Esa diferencia subraya una realidad fundamental: la violencia asociada con la "guerra contra el narcotráfico" y el crimen organizado -incluyendo la corrupción estatal- en algunos países tiene consecuencias específicas para las mujeres. Como sucede en la guerra, la violación cruel de las mujeres es simbólica: crea cohesión dentro de los grupos armados, reafirma la "masculinidad" y es una forma de atacar "la moral del enemigo".
Pero la violencia "doméstica" también se está agravando: si bien hay mujeres en todo el mundo que son amenazadas por sus parejas, el riesgo se eleva sustancialmente cuando los hombres tienen fácil acceso a armas y una probabilidad menor de ser llevados ante la justicia, como sucede en México y Guatemala, donde la tasa de impunidad supera el 95%.
Desde 2007, se adoptaron varias leyes que sancionan específicamente los femicidios: en Costa Rica y Chile, estas leyes tienen como objetivo exclusivamente aquellos asesinatos cometidos por parejas o ex parejas, mientras que en Guatemala y El Salvador, también se incluyen los asesinatos cometidos por extraños. En los últimos meses, leyes e iniciativas similares proliferaron también en México.
No resulta claro si estas leyes efectivamente castigarán los crímenes o simplemente reducirán la visibilidad de los números: si un crimen exige ciertos elementos difíciles de probar para ser considerado un femicidio, una gran cantidad de asesinatos seguirán registrados en los libros como simples homicidios, y las autoridades podrán decir que "redujeron" la tasa de femicidios.

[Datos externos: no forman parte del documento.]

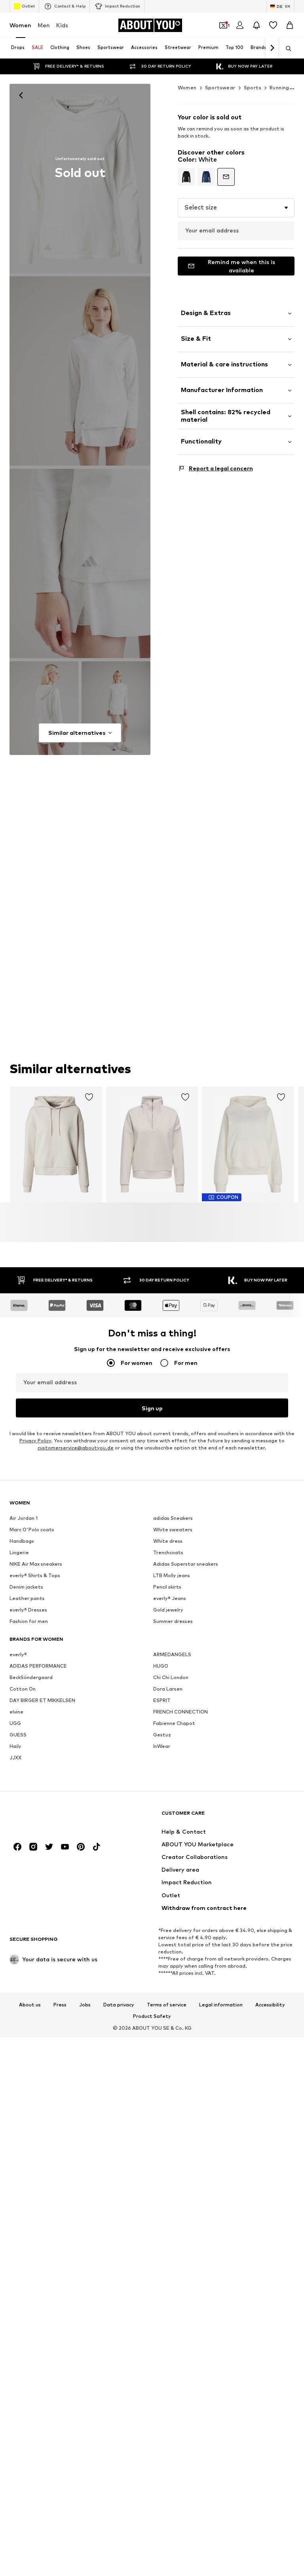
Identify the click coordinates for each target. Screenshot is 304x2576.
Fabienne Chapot (174, 1723)
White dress (167, 1541)
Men (44, 25)
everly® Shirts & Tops (35, 1575)
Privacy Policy (35, 1441)
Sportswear (220, 88)
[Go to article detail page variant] (186, 176)
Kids (62, 25)
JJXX (15, 1758)
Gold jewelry (168, 1610)
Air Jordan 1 (24, 1518)
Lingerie (19, 1552)
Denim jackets (26, 1587)
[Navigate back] (21, 95)
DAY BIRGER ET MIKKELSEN (42, 1700)
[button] (236, 207)
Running (279, 88)
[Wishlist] (273, 25)
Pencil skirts (167, 1587)
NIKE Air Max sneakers (36, 1564)
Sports (252, 88)
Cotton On (23, 1689)
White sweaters (172, 1529)
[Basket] (289, 25)
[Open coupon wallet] (223, 25)
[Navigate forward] (272, 48)
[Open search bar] (285, 48)
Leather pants (27, 1598)
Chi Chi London (170, 1677)
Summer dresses (173, 1621)
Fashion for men (29, 1621)
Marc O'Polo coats (32, 1529)
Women (20, 25)
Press (59, 2004)
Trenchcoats (168, 1552)
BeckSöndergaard (31, 1677)
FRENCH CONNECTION (180, 1712)
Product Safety (152, 2016)
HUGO (160, 1666)
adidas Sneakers (173, 1518)
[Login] (240, 25)
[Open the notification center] (256, 25)
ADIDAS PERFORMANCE (38, 1666)
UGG (15, 1723)
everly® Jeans (169, 1598)
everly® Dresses (28, 1610)
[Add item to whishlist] (89, 1097)
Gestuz (162, 1735)
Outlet (28, 6)
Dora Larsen (167, 1689)
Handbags (22, 1541)
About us (30, 2004)
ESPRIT (162, 1700)
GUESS (18, 1735)
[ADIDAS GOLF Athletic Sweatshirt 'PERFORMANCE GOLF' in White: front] (80, 178)
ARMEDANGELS (172, 1654)
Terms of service (166, 2004)
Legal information (221, 2004)
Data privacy (118, 2004)
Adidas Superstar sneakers (185, 1564)
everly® (18, 1654)
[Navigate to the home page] (52, 1816)
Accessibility (270, 2004)
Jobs (85, 2004)
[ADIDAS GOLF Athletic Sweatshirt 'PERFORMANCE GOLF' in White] (80, 563)
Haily (15, 1746)
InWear (161, 1746)
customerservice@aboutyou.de (76, 1448)
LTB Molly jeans (171, 1575)
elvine (16, 1712)
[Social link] (17, 1846)
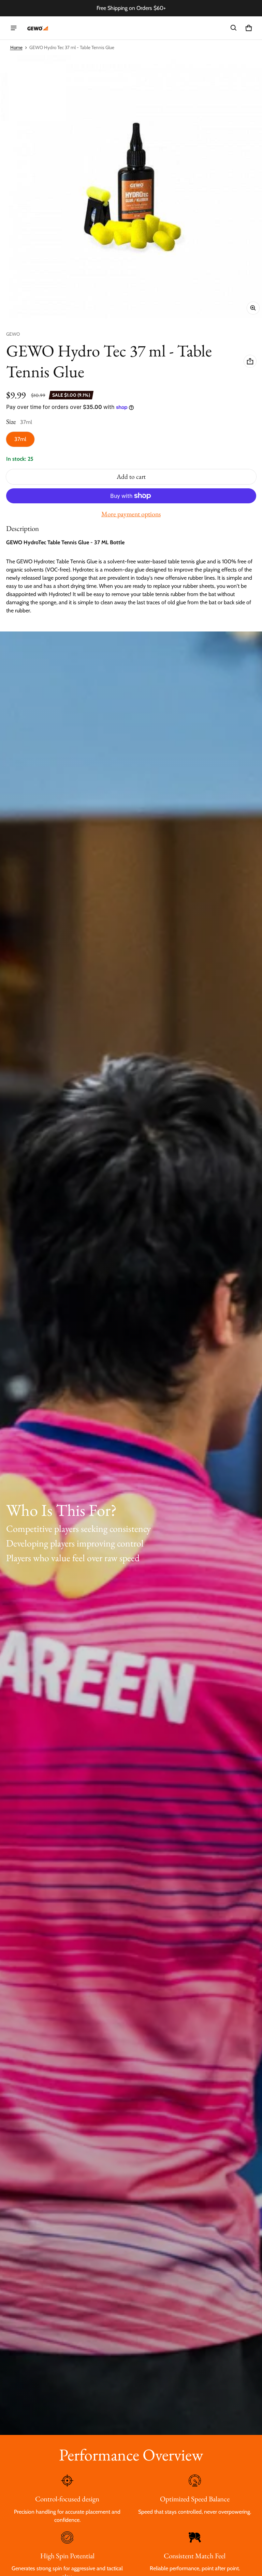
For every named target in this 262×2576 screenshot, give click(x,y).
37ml (20, 439)
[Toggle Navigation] (13, 27)
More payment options (131, 514)
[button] (233, 27)
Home (16, 47)
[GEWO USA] (37, 28)
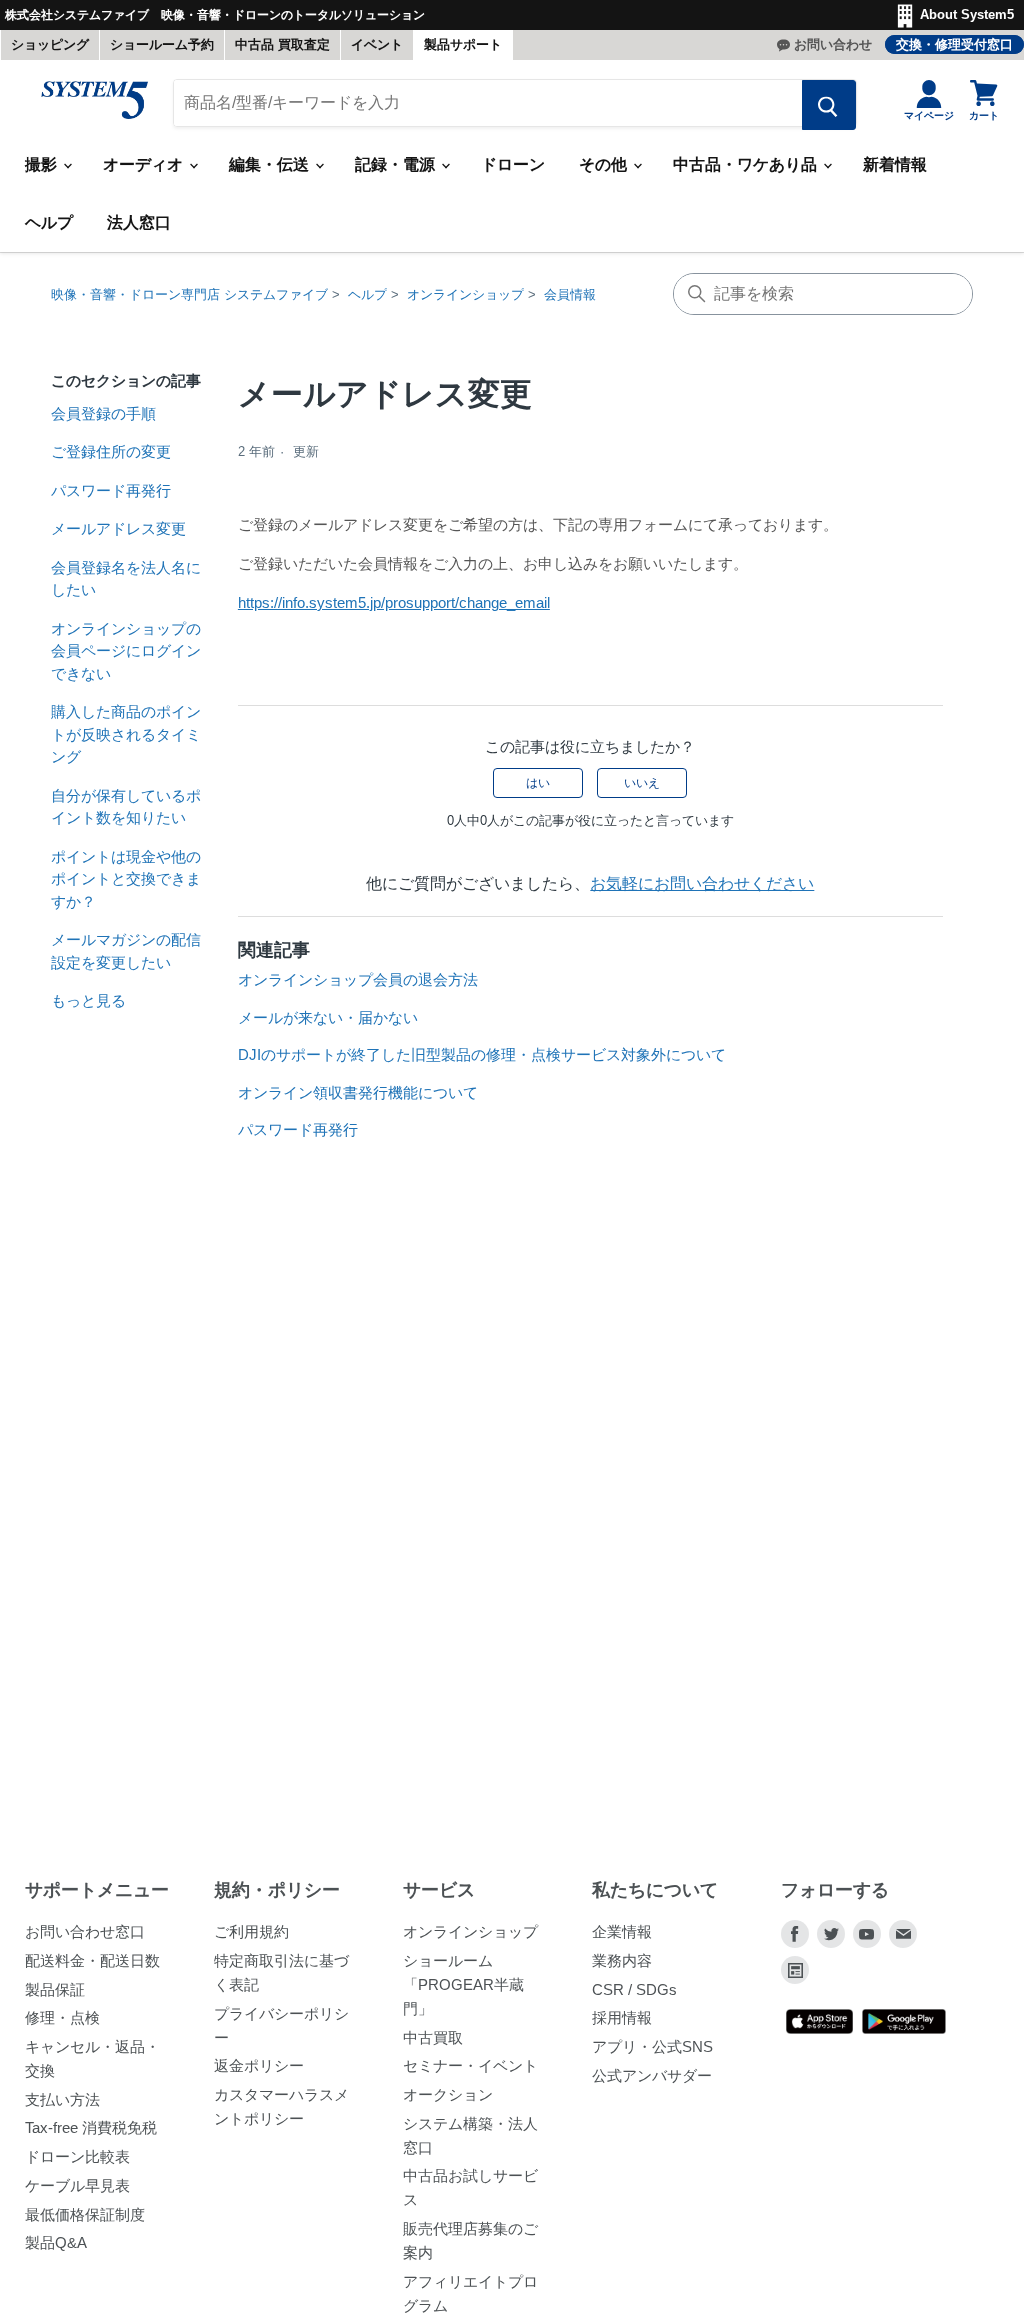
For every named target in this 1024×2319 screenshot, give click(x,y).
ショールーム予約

En países como Chile o Costa Rica -así como en gran parte del mundo-, los defensores de los derechos de las mujeres exigen que el estado prevenga los femicidios respondiendo de manera rápida y efectiva a las amenazas de muerte y abuso. En los países más afectados, también exigen que los asesinos vayan a juicio. Pero no basta con sancionar nuevas leyes, teniendo en cuenta que los sistemas policiales y judiciales están debilitados en gran parte de la región.
Mientras la "guerra contra las drogas" siga siendo un buen negocio no sólo para los traficantes y lavadores de dinero, sino también para la industria de las armas de los países desarrollados, la inundación de armas en la región seguirá alimentando la violencia -que incluye manifestaciones extremas contra las mujeres- y debilitando el sistema judicial. La falta de control de las armas, sumada a la impunidad, hace que los asesinatos resulten más fáciles y baratos.

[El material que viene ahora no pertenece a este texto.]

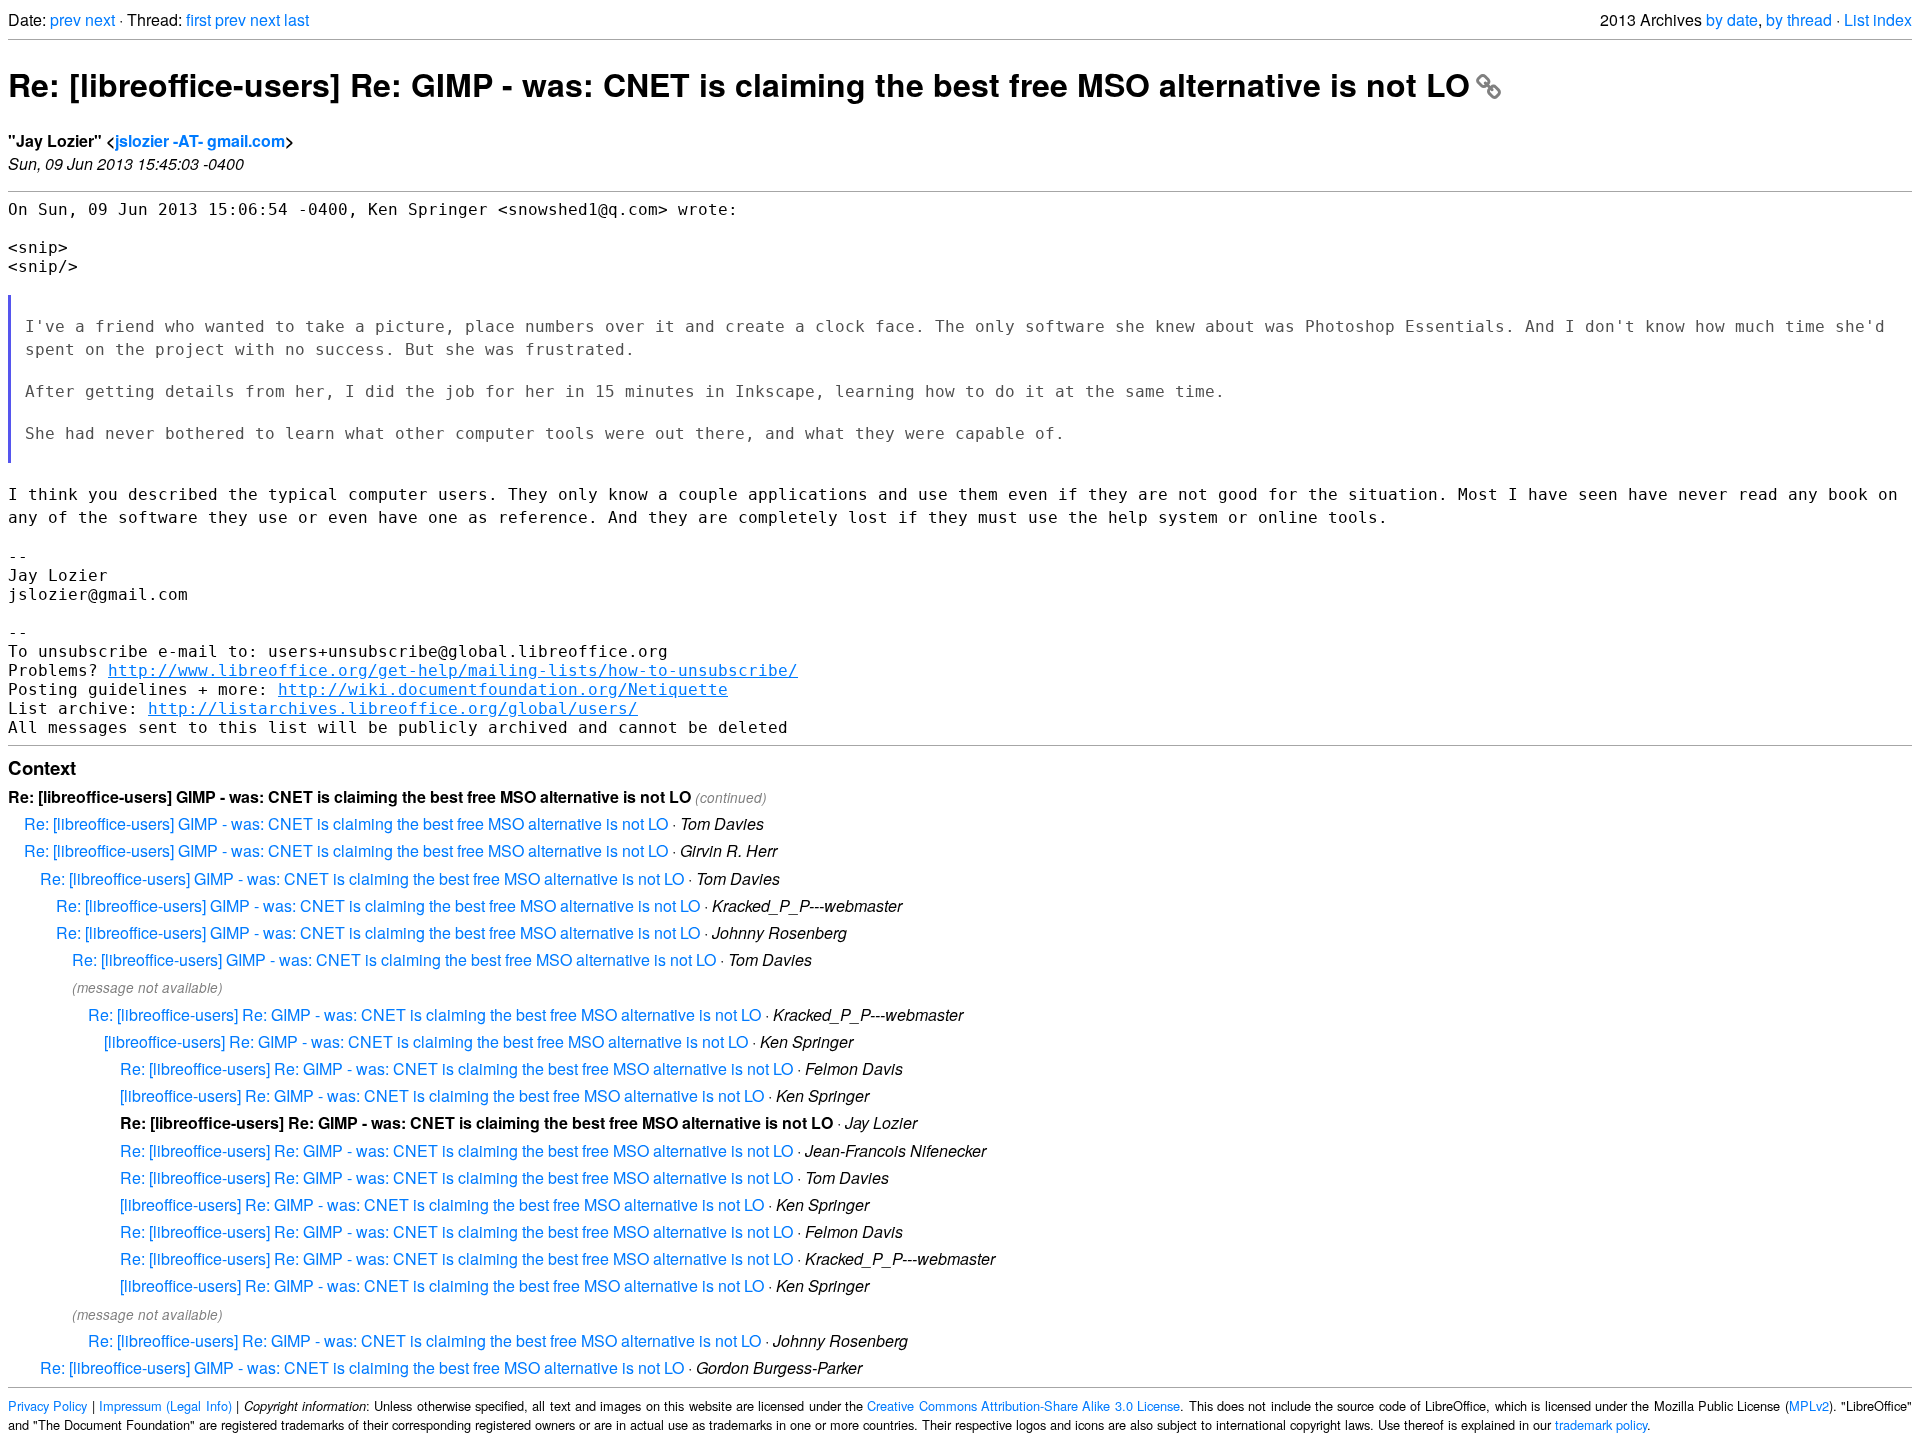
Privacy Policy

Sin duda, la violencia contra las mujeres existe en tiempo de paz. Pero aumenta y empeora en tiempos de guerra. La "guerra contra las drogas" debe terminar y eso exige cambios a nivel mundial en las políticas de control de drogas que, desafortunadamente, ninguna iniciativa anti-femicicio menciona. Poner fin a esa guerra no erradicará los femicidios en América Central y México, pero al menos podría reducir la tasa de asesinatos de mujeres a las cifras más "saludables" de otros países afortunados de estar más lejos de las principales rutas del narcotráfico.
Patsilí Toledo es un abogado de la Universidad de Chile y miembro del Grupo Antígona de Investigación sobre Género y Derecho, de la Facultad de Derecho de la Universidad Autónoma de Barcelona.